Russia: Saboteurs or Acts of Revenge? Strange fires are piling up

Russia: Saboteurs or Acts of Revenge?  Strange fires are piling up

A deadly fire at a research institute, fires at a munitions factory and two oil plants. Such incidents are increasing in Russia. Is it coincidence or targeted acts of revenge by Ukraine for the war of aggression?

In a huge country like Russia, a fire in a remote area usually doesn’t get much attention. In times of war, however, such events attract great attention. This was also the case recently on Wednesday last week when there was a fire in a chemical plant in Dzerzhinsk, east of Moscow.

Ever since the fire at a military research institute in Tver, northwest of Moscow, on April 21, which killed at least 17 people, online networks have treated every report of a fire somewhere in Russia as an act of Ukrainian sabotage. There are now more than a dozen of these fires.

So far, no one has claimed responsibility for the arson in any of the cases. However, observers do see signs that Kiev is attempting to bring the war into the country of the attackers in this way – for example in the case of fires in Briansk near Belarus, which broke out in plants for oil exports to Europe. They have “reliable” information that these fires were started by an attack by Ukrainian Bayraktar drones, wrote the anonymous analysts of Ukraine Weapons Tracker.

Ukraine speaks of “divine intervention”

The analysts regularly publish detailed reports and videos of attacks by both sides on their Twitter account. “If true, then this story once again proves the ability of Ukrainian forces to conduct attacks on Russian territory,” they wrote. “It was probably a Ukrainian attack, but we can’t be sure,” military expert Rob Lee told the British newspaper The Guardian about the fires in Briansk.

Mykhailo Podoliak, a key adviser to Ukrainian President Volodymyr Zelenskyy, said he was silent, describing the fires in Briansk as “divine intervention”. “Large fuel depots burn regularly – for a variety of reasons,” he added.

“We do not confirm and we do not deny”

“Russian saboteurs against Putin continue their heroic work,” Ukrainian racing driver Igor Sushko commented on photos of the fires on Twitter. However, he did not provide any evidence of politically motivated arson. Zelenskyi adviser Oleksiy Arestovych made ambiguous statements to the US newspaper “New York Times”: “We do not confirm and we do not deny,” he said. And he added that Israel never admits to its covert attacks and assassinations.

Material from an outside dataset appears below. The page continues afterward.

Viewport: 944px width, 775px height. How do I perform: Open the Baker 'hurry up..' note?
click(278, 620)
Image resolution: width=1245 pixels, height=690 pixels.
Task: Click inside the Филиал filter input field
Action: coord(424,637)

The governors of the Russian oblasts of Kursk and Belgorod near the border report further drone and helicopter attacks as well as acts of sabotage on railway bridges, among other things. Two helicopters of the Ukrainian armed forces attacked a fuel depot in Belgorod on April 1, Governor Vyacheslav Gladkov wrote on his Telegram channel.

Munitions Factory or Oil Plants: Russian Saboteurs or Ukrainian Agents?  Strange fires are piling up in Russia

strategy against Russia

“There is no confirmation of Ukrainian sabotage – other than the fact that a lot of the fire hit military targets,” says Phillips O’Brien, professor of strategic studies at the University of St Andrews in Scotland. It seems that such attacks are part of Ukraine’s strategy in the fight against Russia.